2019年08月29日 08時31分54秒 | 展覧会の紹介-写真
(承前)

 6人の中で、心に残ったのが、中藤毅彦さんだった。
 なぜ印象的だったのかをきちっと説明するのは、とても難しいが。

 多くは、東京とおぼしき街のスナップ。

 コントラストの強いモノクロのスナップといえばつい森山大道氏を思い出してしまうが、よく見るとやはりぜんぜん違う。

 とりわけ冒頭の作品は、単に「チャップリンの独裁者」の映画ポスターが壁に破れかけて貼られているというだけなのだが、見る側はどうしても昨今の社会情勢を重ね合わせて見てしまう。
 そのとなりにいくつもの国旗がはためているさまを撮った作品が並んでいるのも、あるいは一因かもしれない。

(話はそれますが、なにか表現をする人は「チャップリンの独裁者」は絶対に見た方がいいです)

—————

[依頼内容]: 上の写真展の感想文を、最後の一文の後から書き継いでください。

[提供資料]:
—————

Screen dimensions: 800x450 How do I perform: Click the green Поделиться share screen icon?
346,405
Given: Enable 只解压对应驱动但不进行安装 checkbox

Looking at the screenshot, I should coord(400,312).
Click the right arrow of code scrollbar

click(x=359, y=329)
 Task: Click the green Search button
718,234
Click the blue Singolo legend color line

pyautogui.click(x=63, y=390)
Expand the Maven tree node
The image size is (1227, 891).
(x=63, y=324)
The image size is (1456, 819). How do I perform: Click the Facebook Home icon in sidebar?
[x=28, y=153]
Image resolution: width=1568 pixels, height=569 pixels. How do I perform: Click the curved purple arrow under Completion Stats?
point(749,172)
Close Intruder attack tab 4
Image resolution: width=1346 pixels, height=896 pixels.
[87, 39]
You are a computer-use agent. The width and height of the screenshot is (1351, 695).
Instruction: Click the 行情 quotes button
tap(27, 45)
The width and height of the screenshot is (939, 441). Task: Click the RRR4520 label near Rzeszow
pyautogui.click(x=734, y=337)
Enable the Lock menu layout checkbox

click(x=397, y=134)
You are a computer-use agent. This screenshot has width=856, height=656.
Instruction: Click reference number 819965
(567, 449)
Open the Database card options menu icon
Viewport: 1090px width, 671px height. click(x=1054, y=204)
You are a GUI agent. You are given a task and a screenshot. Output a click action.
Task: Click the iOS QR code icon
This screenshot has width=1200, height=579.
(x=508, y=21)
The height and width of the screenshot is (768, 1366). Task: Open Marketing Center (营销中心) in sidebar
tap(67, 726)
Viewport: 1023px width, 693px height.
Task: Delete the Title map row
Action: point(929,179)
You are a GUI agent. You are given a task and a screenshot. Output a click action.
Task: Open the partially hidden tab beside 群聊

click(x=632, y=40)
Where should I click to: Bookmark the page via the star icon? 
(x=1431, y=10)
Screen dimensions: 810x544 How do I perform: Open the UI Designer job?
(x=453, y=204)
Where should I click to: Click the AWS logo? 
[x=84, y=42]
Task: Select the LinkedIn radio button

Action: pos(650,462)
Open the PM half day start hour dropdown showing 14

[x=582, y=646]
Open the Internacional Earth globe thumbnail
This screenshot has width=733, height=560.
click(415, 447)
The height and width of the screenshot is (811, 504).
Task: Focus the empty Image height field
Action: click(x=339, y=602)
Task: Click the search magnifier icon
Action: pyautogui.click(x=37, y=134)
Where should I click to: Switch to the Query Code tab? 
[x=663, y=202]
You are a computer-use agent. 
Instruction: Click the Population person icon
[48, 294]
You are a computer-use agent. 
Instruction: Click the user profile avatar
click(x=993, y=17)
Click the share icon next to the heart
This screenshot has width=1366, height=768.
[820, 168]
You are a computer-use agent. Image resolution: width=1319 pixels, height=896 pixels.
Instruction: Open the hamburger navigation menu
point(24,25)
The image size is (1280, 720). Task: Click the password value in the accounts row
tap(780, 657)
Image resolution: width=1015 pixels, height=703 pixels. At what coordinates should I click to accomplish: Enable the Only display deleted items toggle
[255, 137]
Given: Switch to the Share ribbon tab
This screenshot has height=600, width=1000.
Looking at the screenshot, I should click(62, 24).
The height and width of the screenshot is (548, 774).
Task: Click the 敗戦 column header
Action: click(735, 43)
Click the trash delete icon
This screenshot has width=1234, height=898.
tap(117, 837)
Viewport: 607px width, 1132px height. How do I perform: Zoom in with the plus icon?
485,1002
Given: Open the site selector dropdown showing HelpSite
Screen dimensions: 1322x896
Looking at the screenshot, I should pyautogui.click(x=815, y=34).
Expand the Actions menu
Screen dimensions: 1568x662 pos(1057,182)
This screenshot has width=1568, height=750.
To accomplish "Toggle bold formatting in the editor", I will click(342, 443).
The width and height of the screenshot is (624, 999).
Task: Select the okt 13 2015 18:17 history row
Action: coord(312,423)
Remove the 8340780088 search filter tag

—————

[この課題の解答]:
 ショーウインドウに映ったものを同時にフレームにおさめる、ダブルイメージの作品が目立つ。
 そうでなくとも、情報量の多めな感じがする。
 ただ、それでいて、たとえば新聞の写真とは違って、何がモティーフなのか案外とはっきりしないのが不思議なのだ。

 筆者はボンクラなので、まったく気がついていなかったのだが、中藤さんが北海道の風景を撮った作品は昨年、HOKKAIDO PHOTO FESTA の一環で、茶廊法邑で見ているし、さかのぼれば2014年にはコンチネンタルギャラリーで開かれた「表出する写真、北海道」でも展示されている。

 また、2016年には新さっぽろギャラリーで個展も開かれているが、筆者は見に行っていない。
 もったいないことをしたなあ。今札幌に住んでいたら、きっと行っていただろう。


 池袋だろうか。雪が積もった、東京ではめずらしい光景。

 このほか、六本木の雪景色の作品もあった。

 夏の北海道で、農業用のれんが倉庫に貼られた、雪の東京の写真を見るのは、なんだか妙な気分がする。


 高架道路かなにかの壁に貼られた青いクジラのイメージを撮ったスナップ。こういうビルボード? が現れては消えるのも、東京らしい。

 ちなみに、右側の塔は、消防団の建物。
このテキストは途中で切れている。